Set a Cache-Control header on all served files (both direct file hits and fallback responses):

python
spa = FrontendApp(
    directory="./dist",
    fallback="auto",
    cache_control="public, max-age=86400",  # 24 hours
)

Mounting at a Sub-path

You can serve the frontend from a sub-path instead of the root:

python
# All frontend files are served under /app/
app.frontend("/app", directory="./dist")

Now your SPA is accessible at /app/, and files are served from /app/js/..., /app/css/..., etc. Unknown paths under /app/ still fall back to the configured HTML file.

Using FrontendApp directly:

python
spa = FrontendApp(directory="./dist", fallback="auto")
app.add_route(Group(path="/app", app=spa))

Security

FrontendApp includes a path traversal protection that resolves all requested paths and ensures they stay within the configured directory. Requests attempting to use ../ or symlinks to escape the directory will receive a 404 response.

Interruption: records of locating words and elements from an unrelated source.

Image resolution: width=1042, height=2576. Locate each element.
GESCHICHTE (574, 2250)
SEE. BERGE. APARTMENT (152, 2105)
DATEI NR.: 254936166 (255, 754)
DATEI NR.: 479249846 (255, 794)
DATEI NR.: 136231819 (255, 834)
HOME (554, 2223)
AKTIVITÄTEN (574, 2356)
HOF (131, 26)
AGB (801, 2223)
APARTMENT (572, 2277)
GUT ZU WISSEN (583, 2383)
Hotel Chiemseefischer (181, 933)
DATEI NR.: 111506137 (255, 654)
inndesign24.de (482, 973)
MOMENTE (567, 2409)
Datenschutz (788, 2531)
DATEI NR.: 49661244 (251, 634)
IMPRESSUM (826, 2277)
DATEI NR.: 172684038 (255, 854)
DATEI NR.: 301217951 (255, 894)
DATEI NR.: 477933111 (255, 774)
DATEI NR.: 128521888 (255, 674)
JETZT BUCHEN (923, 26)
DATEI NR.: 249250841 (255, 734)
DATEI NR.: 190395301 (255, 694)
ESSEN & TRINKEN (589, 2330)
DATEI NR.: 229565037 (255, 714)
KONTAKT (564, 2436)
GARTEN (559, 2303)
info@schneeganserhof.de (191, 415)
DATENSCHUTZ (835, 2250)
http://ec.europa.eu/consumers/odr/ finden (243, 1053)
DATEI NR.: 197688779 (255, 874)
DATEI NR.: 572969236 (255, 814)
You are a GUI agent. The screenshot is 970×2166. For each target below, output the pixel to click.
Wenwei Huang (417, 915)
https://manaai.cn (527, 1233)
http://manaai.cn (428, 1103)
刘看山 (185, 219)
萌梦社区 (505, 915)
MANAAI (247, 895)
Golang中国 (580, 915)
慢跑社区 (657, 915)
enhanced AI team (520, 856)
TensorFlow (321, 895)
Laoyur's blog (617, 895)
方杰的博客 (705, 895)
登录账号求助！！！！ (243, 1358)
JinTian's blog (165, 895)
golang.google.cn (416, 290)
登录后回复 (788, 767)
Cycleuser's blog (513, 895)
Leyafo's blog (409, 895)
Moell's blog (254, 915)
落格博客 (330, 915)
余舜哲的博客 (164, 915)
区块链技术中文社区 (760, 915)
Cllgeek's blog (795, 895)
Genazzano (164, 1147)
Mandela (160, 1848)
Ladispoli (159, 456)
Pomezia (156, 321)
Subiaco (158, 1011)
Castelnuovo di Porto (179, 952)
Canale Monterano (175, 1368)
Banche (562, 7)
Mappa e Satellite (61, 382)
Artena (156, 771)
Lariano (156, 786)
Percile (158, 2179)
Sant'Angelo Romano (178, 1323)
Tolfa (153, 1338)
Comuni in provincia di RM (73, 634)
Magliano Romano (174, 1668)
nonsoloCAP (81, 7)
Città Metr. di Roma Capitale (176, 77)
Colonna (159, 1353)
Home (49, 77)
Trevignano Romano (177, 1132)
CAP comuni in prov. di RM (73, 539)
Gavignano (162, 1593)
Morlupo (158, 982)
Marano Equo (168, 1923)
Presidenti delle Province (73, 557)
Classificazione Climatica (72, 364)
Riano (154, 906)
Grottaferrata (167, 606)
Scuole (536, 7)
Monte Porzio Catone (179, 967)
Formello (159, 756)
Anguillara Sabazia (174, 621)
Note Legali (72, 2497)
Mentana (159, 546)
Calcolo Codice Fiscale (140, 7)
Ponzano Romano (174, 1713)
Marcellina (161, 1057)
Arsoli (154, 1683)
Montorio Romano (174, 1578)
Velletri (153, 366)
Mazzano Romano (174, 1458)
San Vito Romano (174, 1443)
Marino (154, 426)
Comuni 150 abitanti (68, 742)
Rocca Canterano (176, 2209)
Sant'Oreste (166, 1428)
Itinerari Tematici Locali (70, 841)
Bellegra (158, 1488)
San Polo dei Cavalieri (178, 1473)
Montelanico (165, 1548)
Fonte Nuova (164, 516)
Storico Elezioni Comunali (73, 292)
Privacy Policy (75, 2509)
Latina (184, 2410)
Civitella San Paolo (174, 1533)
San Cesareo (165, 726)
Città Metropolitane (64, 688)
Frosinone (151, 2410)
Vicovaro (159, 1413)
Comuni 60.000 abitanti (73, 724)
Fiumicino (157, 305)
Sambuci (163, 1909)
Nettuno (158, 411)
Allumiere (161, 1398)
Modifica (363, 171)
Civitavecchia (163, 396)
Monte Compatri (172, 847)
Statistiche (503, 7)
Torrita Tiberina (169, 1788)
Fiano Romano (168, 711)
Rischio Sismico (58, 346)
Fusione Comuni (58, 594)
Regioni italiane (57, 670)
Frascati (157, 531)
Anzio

Only GET requests are allowed — POST, PUT, DELETE, and other methods return 405 Method Not Allowed.

Reference

FrontendApp

python
class FrontendApp(
    directory: Union[str, Path],
    fallback: Optional[Union[str, bool]] = "auto",
    cache_control: Optional[str] = None,
)

NexiosApp.frontend()

python
def app.frontend(
    path: str = "/",
    directory: Union[str, Path] = "dist",
    fallback: Optional[Union[str, bool]] = "auto",
    name: Optional[str] = None,
    cache_control: Optional[str] = None,
) -> None

BaseRouter.frontend()

Router and sub-applications also expose frontend() with the same signature, so you can mount a frontend on a sub-router if needed.